_Quoted text_
^^^^^^^^

I am taking an empty car down in order to bring it back full of things I left behind in November.
Needless to say I shall be away from the computer for 10 days.
Monday, 31 May 2010
Another job!
I know it has been some time since I updated this but I have been pretty busy with one thing and another. A week last Friday I had another interview for part time work and I was succesful in being invited to be the rector of St Magnus in Lerwick and St Colman in Yell. These are the Episcopal churches on Shetland and the most northerly anglican churches in Great Britain. (Is this where someone says I have gone right to the top!!!?)
I am thrilled with this appointment, and pretty amazed really as it came at almost the moment I had decided they were never for me. It does mean that I will be moving into the heady bright lights of Lerwick over the next few weeks. The house on Burra will be set back to holiday and friend use as soon as I can. I will also have a spare room in Lerwick which will be nice too.
They cannot afford a full time post so I will be carrying on with the care work which I am enjoying and driving the minibus from time to time for Walter and Joan, this will give me 100% and a pension comes with the new post too.
All this comes also at the time the congregation are about to move back into the church building having been having their service in the church Hall for the past 9 months. In fact ths Sunday I will be leading them back in.
The New Bell which Simon and I watched being cast just before I left Cambridge is here as you know and tomorrow I am helping to put it into the tower of St Magnus. Also quite "coincidental".

^^^^^^^^

_Given problem A_
Rewrite the paragraph of the blog post beginning "They cannot afford a full time post" as a short bulleted list that keeps its main facts.
_Given problem B_
Answer these questions from the blog post, one per line:
(i) Of which two churches is the writer invited to be rector?
(ii) How long has the congregation been holding services in the church hall?
(iii) For how many days will the writer be away from the computer?

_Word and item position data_
^^^^^^^^

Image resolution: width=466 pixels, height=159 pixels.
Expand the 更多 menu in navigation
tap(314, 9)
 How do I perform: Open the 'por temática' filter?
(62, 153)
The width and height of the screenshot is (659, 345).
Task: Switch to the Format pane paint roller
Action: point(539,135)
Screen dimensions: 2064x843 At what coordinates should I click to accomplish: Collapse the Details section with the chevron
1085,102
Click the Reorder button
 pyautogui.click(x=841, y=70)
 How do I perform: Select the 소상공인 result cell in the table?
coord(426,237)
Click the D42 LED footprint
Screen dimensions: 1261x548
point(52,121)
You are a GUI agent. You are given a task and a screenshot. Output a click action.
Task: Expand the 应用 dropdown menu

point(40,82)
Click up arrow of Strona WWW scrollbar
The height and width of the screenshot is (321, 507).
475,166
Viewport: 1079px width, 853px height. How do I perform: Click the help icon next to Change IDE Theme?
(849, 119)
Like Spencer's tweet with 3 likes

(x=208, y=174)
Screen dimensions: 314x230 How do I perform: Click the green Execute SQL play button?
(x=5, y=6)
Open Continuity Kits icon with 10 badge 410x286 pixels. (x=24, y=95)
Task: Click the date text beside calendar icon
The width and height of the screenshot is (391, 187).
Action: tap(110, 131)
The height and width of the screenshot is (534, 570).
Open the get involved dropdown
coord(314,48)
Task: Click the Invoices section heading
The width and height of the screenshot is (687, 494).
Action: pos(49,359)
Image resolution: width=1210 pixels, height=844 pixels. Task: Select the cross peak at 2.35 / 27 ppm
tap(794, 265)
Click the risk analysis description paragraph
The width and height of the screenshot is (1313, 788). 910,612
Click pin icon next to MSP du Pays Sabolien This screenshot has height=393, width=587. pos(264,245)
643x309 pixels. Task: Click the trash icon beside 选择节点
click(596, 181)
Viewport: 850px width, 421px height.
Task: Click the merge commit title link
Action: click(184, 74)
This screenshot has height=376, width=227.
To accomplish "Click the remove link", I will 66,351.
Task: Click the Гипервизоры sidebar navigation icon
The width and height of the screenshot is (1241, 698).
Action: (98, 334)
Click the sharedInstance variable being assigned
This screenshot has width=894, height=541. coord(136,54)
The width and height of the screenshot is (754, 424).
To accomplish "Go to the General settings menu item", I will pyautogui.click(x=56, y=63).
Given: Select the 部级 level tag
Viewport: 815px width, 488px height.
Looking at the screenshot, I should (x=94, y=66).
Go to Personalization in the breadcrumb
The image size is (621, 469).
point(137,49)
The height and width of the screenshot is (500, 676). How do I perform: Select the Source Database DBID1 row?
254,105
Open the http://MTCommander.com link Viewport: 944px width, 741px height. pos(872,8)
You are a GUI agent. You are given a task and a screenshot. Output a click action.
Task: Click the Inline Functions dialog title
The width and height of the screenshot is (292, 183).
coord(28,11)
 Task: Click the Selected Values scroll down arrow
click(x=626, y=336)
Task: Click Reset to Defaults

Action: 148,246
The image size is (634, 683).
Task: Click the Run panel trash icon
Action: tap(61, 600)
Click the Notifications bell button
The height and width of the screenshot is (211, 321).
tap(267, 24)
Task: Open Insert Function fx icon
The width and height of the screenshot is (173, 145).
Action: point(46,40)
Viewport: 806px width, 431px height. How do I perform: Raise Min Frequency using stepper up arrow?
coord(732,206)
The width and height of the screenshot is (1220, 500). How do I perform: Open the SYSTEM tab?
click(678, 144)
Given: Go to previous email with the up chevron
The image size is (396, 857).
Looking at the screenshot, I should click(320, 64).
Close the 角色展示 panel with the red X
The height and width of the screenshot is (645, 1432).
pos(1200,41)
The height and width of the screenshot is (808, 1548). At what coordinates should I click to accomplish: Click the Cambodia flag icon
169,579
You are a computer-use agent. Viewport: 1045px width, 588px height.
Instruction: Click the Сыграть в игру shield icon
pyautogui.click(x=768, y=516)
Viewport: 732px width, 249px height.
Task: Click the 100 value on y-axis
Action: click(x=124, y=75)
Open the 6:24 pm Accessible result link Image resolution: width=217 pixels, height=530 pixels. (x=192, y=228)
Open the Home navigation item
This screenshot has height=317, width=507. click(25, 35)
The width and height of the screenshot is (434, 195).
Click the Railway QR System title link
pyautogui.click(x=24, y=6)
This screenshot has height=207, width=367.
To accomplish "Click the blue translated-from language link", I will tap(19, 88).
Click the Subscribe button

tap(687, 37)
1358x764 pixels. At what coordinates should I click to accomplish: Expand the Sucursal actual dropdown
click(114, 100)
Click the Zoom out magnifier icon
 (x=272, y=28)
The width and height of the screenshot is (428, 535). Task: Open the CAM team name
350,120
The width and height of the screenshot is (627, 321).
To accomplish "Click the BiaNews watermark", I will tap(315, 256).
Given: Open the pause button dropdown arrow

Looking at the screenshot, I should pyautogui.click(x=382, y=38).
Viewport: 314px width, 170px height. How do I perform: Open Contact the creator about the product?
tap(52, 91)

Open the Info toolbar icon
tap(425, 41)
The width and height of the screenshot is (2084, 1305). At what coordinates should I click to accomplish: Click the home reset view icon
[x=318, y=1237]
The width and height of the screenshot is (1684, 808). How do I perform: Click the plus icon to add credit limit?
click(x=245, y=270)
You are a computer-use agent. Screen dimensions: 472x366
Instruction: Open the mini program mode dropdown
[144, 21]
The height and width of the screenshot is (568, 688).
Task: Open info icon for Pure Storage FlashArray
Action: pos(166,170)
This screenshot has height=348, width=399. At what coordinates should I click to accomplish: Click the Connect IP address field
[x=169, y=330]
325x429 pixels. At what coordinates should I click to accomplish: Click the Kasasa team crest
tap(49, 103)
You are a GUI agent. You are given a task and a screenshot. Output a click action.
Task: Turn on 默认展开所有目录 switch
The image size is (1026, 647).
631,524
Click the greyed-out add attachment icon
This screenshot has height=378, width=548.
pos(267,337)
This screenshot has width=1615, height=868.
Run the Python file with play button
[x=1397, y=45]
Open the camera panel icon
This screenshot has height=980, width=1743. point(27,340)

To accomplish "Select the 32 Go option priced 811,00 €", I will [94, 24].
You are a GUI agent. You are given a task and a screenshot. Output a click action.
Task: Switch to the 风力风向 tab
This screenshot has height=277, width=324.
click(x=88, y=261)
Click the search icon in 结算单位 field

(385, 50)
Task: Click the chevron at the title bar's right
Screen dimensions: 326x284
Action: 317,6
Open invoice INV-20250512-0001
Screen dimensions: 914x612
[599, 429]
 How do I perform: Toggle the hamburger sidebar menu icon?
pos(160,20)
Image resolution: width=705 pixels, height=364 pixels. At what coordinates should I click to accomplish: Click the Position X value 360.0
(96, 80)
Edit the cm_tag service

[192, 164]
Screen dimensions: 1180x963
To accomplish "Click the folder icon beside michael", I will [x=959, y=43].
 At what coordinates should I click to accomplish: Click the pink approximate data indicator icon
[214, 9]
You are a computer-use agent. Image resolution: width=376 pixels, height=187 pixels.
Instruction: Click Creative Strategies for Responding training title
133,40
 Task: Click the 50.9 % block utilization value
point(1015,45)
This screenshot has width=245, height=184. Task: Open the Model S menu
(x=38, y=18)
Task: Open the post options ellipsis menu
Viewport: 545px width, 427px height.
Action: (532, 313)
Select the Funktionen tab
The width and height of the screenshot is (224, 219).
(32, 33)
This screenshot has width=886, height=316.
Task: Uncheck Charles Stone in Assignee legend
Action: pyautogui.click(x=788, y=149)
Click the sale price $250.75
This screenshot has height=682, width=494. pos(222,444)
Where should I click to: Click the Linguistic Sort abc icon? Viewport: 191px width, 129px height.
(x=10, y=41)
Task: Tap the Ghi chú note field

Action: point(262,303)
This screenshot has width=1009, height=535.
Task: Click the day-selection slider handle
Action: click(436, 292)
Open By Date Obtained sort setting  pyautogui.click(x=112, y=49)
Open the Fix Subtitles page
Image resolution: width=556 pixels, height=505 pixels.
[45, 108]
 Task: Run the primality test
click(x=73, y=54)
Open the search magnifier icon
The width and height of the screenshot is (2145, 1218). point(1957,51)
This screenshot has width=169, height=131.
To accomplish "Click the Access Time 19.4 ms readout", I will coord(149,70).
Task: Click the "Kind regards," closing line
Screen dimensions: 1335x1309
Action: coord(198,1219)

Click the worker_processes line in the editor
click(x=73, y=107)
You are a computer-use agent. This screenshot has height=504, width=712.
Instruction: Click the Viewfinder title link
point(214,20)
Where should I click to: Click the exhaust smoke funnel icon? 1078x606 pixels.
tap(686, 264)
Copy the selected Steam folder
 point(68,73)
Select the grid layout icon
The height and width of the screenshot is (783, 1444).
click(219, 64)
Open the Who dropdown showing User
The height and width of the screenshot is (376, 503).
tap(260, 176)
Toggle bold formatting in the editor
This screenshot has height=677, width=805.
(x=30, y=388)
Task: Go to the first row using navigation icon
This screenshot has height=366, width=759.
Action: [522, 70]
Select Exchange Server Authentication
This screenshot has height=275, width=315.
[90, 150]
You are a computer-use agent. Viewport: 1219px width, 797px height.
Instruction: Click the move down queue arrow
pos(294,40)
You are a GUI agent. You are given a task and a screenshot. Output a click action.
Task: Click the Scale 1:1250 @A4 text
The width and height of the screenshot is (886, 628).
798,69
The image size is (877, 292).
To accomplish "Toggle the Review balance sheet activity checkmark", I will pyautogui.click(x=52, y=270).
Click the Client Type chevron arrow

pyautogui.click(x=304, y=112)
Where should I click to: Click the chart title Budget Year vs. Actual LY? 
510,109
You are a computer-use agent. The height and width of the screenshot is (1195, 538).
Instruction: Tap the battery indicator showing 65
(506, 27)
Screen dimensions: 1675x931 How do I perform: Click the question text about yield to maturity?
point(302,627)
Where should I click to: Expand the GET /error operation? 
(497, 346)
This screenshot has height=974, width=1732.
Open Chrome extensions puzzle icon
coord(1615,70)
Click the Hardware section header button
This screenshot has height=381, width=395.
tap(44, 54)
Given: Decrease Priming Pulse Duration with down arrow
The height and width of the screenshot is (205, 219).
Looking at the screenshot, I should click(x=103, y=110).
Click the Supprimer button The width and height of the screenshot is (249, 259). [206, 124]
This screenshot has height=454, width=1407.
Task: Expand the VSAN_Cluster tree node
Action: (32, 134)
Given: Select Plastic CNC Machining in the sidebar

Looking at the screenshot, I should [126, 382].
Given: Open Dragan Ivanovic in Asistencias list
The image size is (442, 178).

^^^^^^^^

_Written reply A_
- The churches cannot afford a full-time post.
- The writer will continue the care work, which they enjoy.
- The writer will also drive the minibus from time to time for Walter and Joan.
- Together, this work will make up 100%.
- The new post comes with a pension.

_Written reply B_
(i) St Magnus in Lerwick and St Colman in Yell
(ii) The past 9 months
(iii) 10 days